The Reading of Scripture
Paul told Timothy “give attention to the public reading of Scripture” (1 Timothy 4:13) and so, at virtually every morning service, a minister reads a substantial section of Scripture. The public reading of the Bible has been at the heart of the worship of God since Old Testament times. In the reading of God's word, He speaks most directly to His people. We generally read consecutively though Bible books. We are currently reading through the Book of Acts. Today's passage recounts the sobering story of Ananias and Sapphira, and the perhaps surprising result of church growth!

The Sermon
We continue today in our study of the Apostles’ Creed. This morning, we consider the phrase “suffered under Pontius Pilate, was crucified, dead and buried.” Our study aims to: (1) Anchor the specific assertions of the Creed in text of the Scriptures – we want to show clearly that the Bible teaches these truths. (2) Address contemporary deterrents to belief – we want to respond to the cultural forces currently arrayed against historic Christian teaching. (3) Affirm Christian confidence in biblical truth – we want to encourage Christians to whole-heartedly embrace the teachings of Scripture despite modern skepticism. (4) Arrest Christian defection from the biblical truth – we want to respond to false teaching that often goes under the name “Christian.” (5) Apply the truth to specific issues in the Christian life – we want to show how good theology serves to lead to the good life. This study will be timely for students soon leaving for college and university, and thus facing new challenges to their faith. It will also help parents understand the contemporary challenges to their children's faith and to answer the tough questions their young people are asking..

The Psalm and Hymns
O Worship the King (Psalm 104)

Our sung response to God's call is based on a psalm of praise. Though most of our congregation will recognize it as one of their favorite “hymns,” it is, in fact, a Robert Grant paraphrase of a portion of Psalm 104. Grant was a member of the British Parliament and an evangelical Anglican from Aberdeen, Scotland. This hymn was written the year before he was appointed Governor of Bombay. The Book of Psalms is God's divinely inspired hymnbook, thus we always sing psalms along with scripturally sound hymns in all our services.

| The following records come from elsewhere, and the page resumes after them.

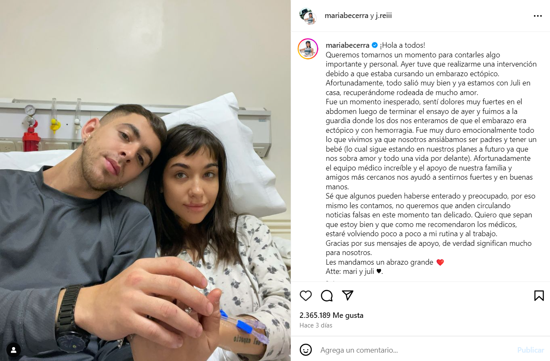
Task: View the list of 2.365.189 Me gusta
Action: tap(331, 315)
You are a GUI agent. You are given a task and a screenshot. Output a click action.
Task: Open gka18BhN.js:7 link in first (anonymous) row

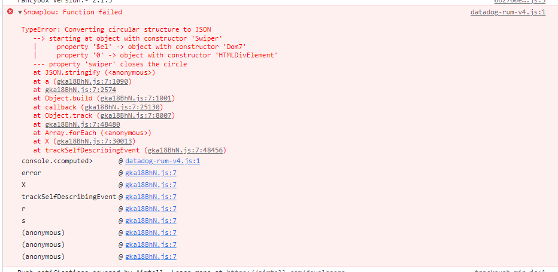[151, 233]
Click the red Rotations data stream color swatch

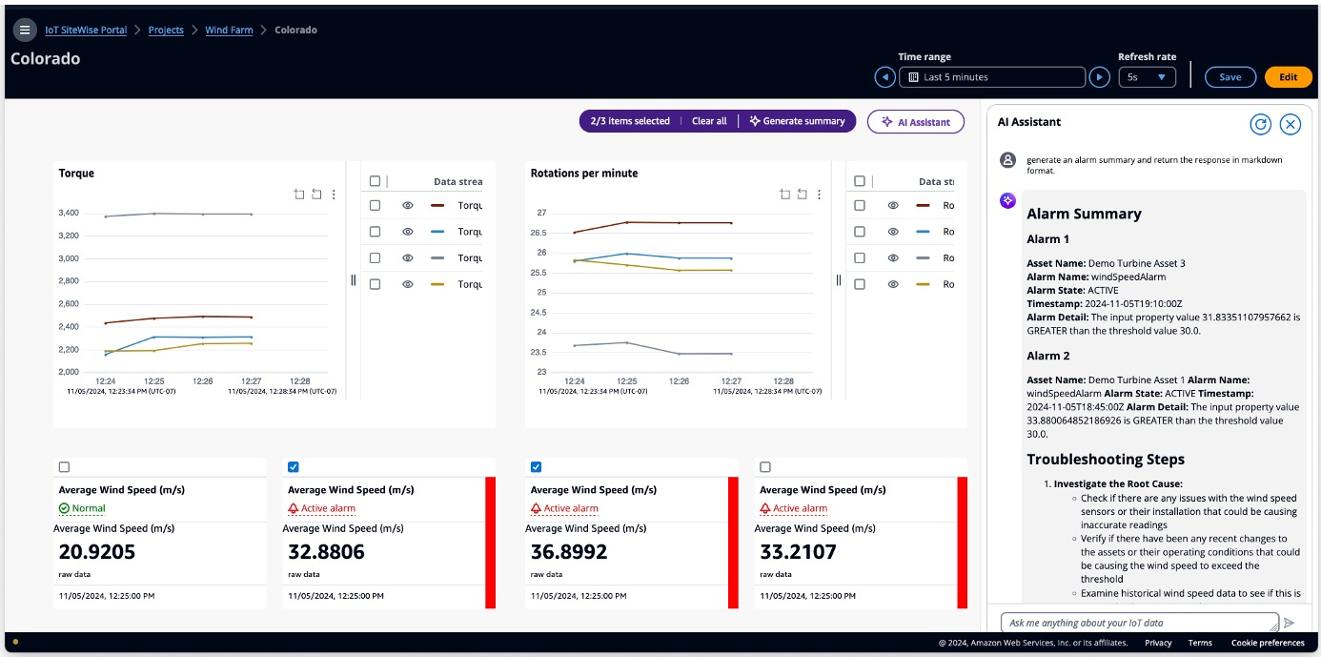[923, 205]
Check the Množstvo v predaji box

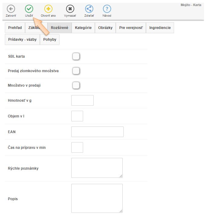point(76,85)
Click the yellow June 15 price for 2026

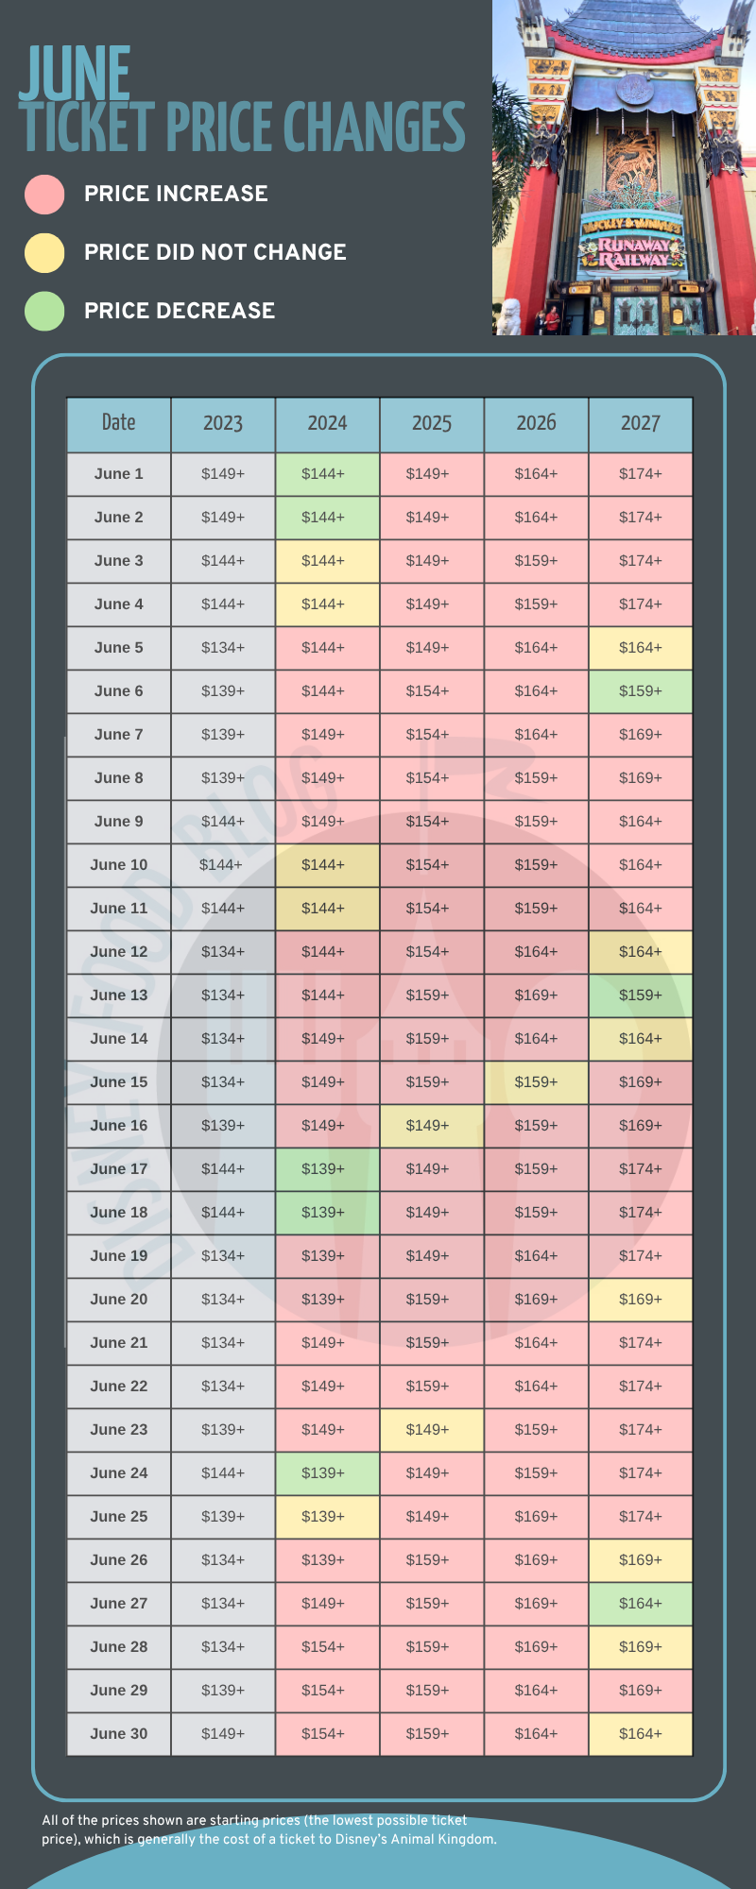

O Sacred Head, Now Wounded
This hymn, with a text by Bernard and a tune by Bach, is a classic by any standard! Here we seek to stir up within us hearts of praise full of Christ. The author of this famous hymn, Bernard of Clairvaux, was the son of a knight who served the Duke of Burgundy, France. Bernard was educated at Chatillon, where he was distinguished by his studious and meditative habits. He entered the monastery of Citeaux (the first Cistercian institution) in 1113. He rose to eminence in Church politics and gained fame by “preaching the Crusades.” He was well known in Rome, and founded 163 monasteries throughout Europe. Bernard, despite his blind spots and flaws, was a man of exceptional piety and spiritual vitality. Martin Luther, 400 years later, called him, “the best monk that ever lived, whom I admire beyond all the rest put together.” He was a favorite of John Calvin, who quotes him often. The text of this hymn prepares us for the morning's message.

Man of Sorrows! What a Name
Philip Bliss, composer of the tune to “When Peace Like a River” (or “It is Well with My Soul”), wrote both the lyrics and the music to this well-known and loved meditation on the atoning work of Jesus Christ. It is a wholly suitable response to the morning sermon text and message.

This guide to worship is written by the minister and provided to the congregation and our visitors in order (1) to assist them in their worship by explaining why we do what we do in worship and (2) to provide them background on the various elements of the service.